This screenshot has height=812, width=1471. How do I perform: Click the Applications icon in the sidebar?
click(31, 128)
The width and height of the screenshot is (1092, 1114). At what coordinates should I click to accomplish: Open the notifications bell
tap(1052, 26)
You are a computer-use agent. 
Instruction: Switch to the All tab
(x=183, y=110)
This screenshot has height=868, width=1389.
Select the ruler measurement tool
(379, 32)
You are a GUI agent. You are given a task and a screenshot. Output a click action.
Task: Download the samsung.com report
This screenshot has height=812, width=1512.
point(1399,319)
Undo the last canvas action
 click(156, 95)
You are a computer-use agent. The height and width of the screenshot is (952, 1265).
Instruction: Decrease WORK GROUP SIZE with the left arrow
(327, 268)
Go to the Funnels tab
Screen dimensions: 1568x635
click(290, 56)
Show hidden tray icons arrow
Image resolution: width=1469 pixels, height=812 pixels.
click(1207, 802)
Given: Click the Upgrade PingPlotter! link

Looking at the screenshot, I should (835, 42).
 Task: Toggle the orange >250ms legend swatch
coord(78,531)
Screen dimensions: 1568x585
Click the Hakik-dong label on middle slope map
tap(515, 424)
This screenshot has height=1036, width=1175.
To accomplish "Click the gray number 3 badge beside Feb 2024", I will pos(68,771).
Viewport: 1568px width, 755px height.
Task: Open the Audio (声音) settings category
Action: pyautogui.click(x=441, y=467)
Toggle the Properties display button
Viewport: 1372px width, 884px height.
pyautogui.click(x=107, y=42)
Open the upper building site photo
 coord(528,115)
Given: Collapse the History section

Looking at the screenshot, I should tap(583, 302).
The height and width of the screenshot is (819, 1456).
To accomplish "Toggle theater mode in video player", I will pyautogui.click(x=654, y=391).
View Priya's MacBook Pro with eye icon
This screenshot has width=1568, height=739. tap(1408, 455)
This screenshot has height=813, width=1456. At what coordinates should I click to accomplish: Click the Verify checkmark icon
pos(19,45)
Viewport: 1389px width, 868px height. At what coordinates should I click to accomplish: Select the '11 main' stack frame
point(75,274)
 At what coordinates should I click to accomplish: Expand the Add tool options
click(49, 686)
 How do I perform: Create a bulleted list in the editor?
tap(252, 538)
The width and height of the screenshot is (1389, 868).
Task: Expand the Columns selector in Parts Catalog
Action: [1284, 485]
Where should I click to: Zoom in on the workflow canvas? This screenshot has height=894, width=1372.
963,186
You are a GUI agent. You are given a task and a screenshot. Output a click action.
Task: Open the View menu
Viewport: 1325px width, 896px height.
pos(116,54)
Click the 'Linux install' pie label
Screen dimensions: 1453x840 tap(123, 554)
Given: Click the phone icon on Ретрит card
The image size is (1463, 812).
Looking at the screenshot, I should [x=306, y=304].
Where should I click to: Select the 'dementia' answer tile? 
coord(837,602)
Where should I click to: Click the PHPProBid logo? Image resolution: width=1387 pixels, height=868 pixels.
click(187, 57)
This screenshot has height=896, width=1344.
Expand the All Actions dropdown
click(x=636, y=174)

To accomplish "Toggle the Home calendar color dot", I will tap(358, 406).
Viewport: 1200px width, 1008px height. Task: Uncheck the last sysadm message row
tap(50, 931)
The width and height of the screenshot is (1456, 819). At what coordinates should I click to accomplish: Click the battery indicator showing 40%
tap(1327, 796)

########

## [WHAT TO PRODUCE]
The whole listing above needs to be transcribed exactly.

## [OUTPUT BELOW]
This screenshot has height=812, width=1471. How do I perform: Click the Applications icon in the sidebar?
click(31, 128)
The width and height of the screenshot is (1092, 1114). At what coordinates should I click to accomplish: Open the notifications bell
tap(1052, 26)
You are a computer-use agent. 
Instruction: Switch to the All tab
(x=183, y=110)
This screenshot has height=868, width=1389.
Select the ruler measurement tool
(379, 32)
You are a GUI agent. You are given a task and a screenshot. Output a click action.
Task: Download the samsung.com report
This screenshot has height=812, width=1512.
point(1399,319)
Undo the last canvas action
 click(156, 95)
You are a computer-use agent. The height and width of the screenshot is (952, 1265).
Instruction: Decrease WORK GROUP SIZE with the left arrow
(327, 268)
Go to the Funnels tab
Screen dimensions: 1568x635
click(290, 56)
Show hidden tray icons arrow
Image resolution: width=1469 pixels, height=812 pixels.
click(1207, 802)
Given: Click the Upgrade PingPlotter! link

Looking at the screenshot, I should (835, 42).
 Task: Toggle the orange >250ms legend swatch
coord(78,531)
Screen dimensions: 1568x585
Click the Hakik-dong label on middle slope map
tap(515, 424)
This screenshot has height=1036, width=1175.
To accomplish "Click the gray number 3 badge beside Feb 2024", I will pos(68,771).
Viewport: 1568px width, 755px height.
Task: Open the Audio (声音) settings category
Action: pyautogui.click(x=441, y=467)
Toggle the Properties display button
Viewport: 1372px width, 884px height.
pyautogui.click(x=107, y=42)
Open the upper building site photo
 coord(528,115)
Given: Collapse the History section

Looking at the screenshot, I should tap(583, 302).
The height and width of the screenshot is (819, 1456).
To accomplish "Toggle theater mode in video player", I will pyautogui.click(x=654, y=391).
View Priya's MacBook Pro with eye icon
This screenshot has width=1568, height=739. tap(1408, 455)
This screenshot has height=813, width=1456. At what coordinates should I click to accomplish: Click the Verify checkmark icon
pos(19,45)
Viewport: 1389px width, 868px height. At what coordinates should I click to accomplish: Select the '11 main' stack frame
point(75,274)
 At what coordinates should I click to accomplish: Expand the Add tool options
click(49, 686)
 How do I perform: Create a bulleted list in the editor?
tap(252, 538)
The width and height of the screenshot is (1389, 868).
Task: Expand the Columns selector in Parts Catalog
Action: [1284, 485]
Where should I click to: Zoom in on the workflow canvas? This screenshot has height=894, width=1372.
963,186
You are a GUI agent. You are given a task and a screenshot. Output a click action.
Task: Open the View menu
Viewport: 1325px width, 896px height.
pos(116,54)
Click the 'Linux install' pie label
Screen dimensions: 1453x840 tap(123, 554)
Given: Click the phone icon on Ретрит card
The image size is (1463, 812).
Looking at the screenshot, I should [x=306, y=304].
Where should I click to: Select the 'dementia' answer tile? 
coord(837,602)
Where should I click to: Click the PHPProBid logo? Image resolution: width=1387 pixels, height=868 pixels.
click(187, 57)
This screenshot has height=896, width=1344.
Expand the All Actions dropdown
click(x=636, y=174)

To accomplish "Toggle the Home calendar color dot", I will tap(358, 406).
Viewport: 1200px width, 1008px height. Task: Uncheck the last sysadm message row
tap(50, 931)
The width and height of the screenshot is (1456, 819). At what coordinates should I click to accomplish: Click the battery indicator showing 40%
tap(1327, 796)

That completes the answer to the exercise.